Overall, these data confirm prior studies that older adults seen in the ED for falls are a high risk population for further falls, death, and ED recidivism. Older adults are a heterogeneous population, and grouping by injuries sustained from the fall may allow future studies to tailor interventions to prevent functional decline and unscheduled healthcare needs after a fall. Additionally, future studies of clinical risk prediction tools should consider the addition of head trauma as a risk factor. Finally, older adults with minor head trauma are a particularly at-risk population that deserves close attention in the outpatient setting.
Dr. Caterino's work on this project was supported by the National Institute on Aging grant K23AG038351.
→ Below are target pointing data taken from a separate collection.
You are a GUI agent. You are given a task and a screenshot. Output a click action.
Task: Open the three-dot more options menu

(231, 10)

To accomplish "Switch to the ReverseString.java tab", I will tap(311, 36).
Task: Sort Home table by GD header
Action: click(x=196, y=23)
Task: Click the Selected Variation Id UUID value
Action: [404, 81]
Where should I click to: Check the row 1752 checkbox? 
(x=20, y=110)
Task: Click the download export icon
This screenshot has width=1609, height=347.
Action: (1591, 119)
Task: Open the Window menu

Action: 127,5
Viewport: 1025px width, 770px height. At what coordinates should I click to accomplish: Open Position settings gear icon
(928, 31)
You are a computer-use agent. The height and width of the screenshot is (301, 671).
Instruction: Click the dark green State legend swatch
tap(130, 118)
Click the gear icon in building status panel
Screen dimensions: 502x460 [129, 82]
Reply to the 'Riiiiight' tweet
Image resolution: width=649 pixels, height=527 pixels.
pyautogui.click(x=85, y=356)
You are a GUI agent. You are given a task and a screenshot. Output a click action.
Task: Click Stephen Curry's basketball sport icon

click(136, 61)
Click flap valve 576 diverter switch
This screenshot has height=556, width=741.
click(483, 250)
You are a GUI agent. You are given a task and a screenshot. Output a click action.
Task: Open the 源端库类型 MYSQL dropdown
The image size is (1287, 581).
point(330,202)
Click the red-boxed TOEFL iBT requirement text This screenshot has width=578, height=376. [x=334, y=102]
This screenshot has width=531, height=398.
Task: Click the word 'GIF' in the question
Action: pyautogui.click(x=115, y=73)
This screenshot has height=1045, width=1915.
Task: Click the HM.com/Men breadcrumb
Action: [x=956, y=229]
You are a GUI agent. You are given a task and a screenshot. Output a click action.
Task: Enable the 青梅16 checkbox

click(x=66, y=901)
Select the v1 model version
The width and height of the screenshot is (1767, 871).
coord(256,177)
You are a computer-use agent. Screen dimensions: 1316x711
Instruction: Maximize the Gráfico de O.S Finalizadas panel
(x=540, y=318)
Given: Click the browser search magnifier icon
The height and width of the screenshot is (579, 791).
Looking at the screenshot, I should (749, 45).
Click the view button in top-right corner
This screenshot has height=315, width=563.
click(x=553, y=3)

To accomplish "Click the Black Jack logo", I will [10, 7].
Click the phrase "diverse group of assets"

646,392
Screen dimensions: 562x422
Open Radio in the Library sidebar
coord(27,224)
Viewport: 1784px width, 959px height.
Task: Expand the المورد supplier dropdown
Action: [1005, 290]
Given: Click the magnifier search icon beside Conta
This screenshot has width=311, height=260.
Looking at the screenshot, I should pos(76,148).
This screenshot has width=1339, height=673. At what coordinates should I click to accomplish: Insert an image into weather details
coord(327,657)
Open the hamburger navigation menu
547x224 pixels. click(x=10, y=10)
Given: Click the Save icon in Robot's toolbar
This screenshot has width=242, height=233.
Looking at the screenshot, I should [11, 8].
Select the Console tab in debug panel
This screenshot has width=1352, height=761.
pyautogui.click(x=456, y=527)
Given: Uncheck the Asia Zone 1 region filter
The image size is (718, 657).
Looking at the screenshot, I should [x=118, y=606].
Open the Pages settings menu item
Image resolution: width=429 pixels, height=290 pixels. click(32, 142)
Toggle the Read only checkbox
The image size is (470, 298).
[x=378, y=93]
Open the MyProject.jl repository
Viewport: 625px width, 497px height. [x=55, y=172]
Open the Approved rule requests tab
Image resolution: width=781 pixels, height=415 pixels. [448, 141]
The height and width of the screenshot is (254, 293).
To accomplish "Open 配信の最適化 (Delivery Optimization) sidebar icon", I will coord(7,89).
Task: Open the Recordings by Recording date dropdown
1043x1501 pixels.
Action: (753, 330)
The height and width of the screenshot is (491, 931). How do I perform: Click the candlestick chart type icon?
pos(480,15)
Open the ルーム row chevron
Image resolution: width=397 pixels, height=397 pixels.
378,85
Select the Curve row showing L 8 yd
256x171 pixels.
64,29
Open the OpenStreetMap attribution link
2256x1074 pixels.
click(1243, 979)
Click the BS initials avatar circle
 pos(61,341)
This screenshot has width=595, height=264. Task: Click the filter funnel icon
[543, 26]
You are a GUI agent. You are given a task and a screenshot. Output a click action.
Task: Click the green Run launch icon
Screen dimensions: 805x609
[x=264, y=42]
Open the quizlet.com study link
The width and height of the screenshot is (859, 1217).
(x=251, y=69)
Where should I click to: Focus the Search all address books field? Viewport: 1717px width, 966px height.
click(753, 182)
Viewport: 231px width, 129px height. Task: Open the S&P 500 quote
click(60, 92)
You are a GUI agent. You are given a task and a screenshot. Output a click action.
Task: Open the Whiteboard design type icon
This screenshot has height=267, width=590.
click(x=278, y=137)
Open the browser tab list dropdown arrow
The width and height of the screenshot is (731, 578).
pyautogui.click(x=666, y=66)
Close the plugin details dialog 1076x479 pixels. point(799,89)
Sponsor's role: There were no corporate sponsors for this study
Author contributions: Lauren T. Southerland, Julie A. Stephens, Laura Phieffer, and Jeffrey M. Caterino designed the study. Lauren T. Southerland, JF, and Shari Robinson did the chart abstraction with the assistance of OSU research assistants Melanie Heinlein, Michael Hill, and Heidi Thompson. Lauren T. Southerland, Julie A. Stephens, and Jeffrey M. Caterino did the statistical analysis and data interpretation. Lauren T. Southerland, Julie A. Stephens, Joseph A. Rosenthal, and Jeffrey M. Caterino did the manuscript preparation. Joseph A. Rosenthal provided expert content on head trauma and Laura Phieffer provided expert advice on fractures.
Conflict of Interest: The editor in chief has reviewed the conflict of interest checklist provided by the authors and has determined that the authors have no financial or any other kind of personal conflicts with this paper.